Sunday, 7 June 2015

my topic of CAL



What is a lecture?
Ans: An exposition of a given subject delivered before an audience or class, as for the purpose of instruction is called lecture. In this process students or audiences can hear and see the lecturer but can’t not see what the lecturer is talking about.
What is meant by video lecturing?
This is a process of giving the instructions to student, audiences in such a way that they can hear the lecturer and see him or her and as well as see what the lecturer is talking about. In short giving instruction by giving students the opportunity to visualize the topic of instruction to get deep understanding.

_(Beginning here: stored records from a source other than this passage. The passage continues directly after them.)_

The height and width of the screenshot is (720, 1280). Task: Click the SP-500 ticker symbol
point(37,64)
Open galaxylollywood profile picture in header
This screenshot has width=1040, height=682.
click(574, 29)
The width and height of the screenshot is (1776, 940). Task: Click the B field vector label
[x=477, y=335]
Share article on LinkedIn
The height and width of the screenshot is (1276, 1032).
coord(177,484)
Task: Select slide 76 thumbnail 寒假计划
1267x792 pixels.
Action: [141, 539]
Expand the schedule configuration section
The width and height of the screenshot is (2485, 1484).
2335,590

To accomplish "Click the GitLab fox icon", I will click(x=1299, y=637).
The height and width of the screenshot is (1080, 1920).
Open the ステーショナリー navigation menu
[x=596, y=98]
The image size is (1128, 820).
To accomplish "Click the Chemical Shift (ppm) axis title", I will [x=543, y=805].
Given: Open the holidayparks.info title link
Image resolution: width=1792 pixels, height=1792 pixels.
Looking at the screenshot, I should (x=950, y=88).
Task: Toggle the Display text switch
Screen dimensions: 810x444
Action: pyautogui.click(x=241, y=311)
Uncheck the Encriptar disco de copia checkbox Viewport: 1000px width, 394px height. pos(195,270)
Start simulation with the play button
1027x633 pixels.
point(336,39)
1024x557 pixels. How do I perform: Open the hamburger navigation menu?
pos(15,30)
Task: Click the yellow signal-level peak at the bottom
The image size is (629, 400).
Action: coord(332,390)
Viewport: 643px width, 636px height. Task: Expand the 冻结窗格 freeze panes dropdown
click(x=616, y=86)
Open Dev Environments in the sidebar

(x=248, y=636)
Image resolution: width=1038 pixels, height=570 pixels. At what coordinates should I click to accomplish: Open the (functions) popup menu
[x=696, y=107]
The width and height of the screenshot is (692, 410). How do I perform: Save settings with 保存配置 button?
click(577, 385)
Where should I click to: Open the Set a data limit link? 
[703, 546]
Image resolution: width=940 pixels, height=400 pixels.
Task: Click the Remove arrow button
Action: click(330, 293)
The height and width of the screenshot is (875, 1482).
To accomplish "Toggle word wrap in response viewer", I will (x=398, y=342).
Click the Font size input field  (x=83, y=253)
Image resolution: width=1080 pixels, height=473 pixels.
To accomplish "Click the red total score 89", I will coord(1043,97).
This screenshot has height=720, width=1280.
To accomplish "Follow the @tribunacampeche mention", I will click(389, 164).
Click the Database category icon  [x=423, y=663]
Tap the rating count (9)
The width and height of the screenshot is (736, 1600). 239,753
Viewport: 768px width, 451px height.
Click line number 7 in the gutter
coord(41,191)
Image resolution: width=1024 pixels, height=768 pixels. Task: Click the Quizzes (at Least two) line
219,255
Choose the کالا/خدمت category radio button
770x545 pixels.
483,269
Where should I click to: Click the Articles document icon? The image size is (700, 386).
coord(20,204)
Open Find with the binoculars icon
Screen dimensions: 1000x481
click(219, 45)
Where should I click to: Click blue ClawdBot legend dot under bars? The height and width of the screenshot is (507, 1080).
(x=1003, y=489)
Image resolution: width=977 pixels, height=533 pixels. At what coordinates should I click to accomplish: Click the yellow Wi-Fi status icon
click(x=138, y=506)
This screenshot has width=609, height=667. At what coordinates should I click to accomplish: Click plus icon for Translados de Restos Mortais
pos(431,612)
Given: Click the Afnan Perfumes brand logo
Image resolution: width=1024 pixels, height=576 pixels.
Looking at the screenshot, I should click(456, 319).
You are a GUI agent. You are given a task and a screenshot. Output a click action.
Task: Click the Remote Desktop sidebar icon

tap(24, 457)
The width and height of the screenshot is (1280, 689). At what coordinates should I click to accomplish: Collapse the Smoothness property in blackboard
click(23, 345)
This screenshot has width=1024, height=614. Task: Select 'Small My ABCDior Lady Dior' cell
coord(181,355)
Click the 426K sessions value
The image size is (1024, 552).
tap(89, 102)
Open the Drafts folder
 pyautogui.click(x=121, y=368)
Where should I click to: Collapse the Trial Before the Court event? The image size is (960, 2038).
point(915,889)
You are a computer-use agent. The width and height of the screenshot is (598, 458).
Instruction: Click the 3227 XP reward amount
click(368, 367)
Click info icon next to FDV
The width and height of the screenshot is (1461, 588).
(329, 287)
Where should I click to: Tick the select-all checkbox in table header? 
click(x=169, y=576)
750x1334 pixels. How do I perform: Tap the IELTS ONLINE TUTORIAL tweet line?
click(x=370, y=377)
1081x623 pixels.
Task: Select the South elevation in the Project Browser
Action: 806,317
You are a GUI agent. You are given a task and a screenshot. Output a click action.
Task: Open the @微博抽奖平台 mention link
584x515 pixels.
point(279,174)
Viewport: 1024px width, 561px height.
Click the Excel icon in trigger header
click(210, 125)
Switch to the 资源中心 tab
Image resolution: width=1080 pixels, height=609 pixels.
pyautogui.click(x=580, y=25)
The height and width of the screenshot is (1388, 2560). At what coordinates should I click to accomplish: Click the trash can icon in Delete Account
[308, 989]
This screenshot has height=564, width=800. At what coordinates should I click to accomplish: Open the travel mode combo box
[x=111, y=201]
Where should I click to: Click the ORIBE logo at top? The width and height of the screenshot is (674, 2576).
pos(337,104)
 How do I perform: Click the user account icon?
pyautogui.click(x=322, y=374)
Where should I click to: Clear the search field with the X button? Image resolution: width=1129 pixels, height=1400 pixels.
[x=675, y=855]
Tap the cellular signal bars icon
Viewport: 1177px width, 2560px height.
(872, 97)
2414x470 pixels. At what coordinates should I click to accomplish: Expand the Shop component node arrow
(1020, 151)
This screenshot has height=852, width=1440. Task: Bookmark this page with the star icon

It is also called learning by watching.
Video lectures; pros and cons
I’ve been working with video lectures for four and a half years now, so maybe a bit of reflection is a good thing! Below is a list of the good, the bad and the ugly regarding speakers on screen.
Pros:
Preparing for exams:
                                 Students can refresh their memories by viewing the lectures all over again just before an exam. This would potentially up their grades
Show it to your mum:
                                  Students can show their friends and families what they are learning at the university.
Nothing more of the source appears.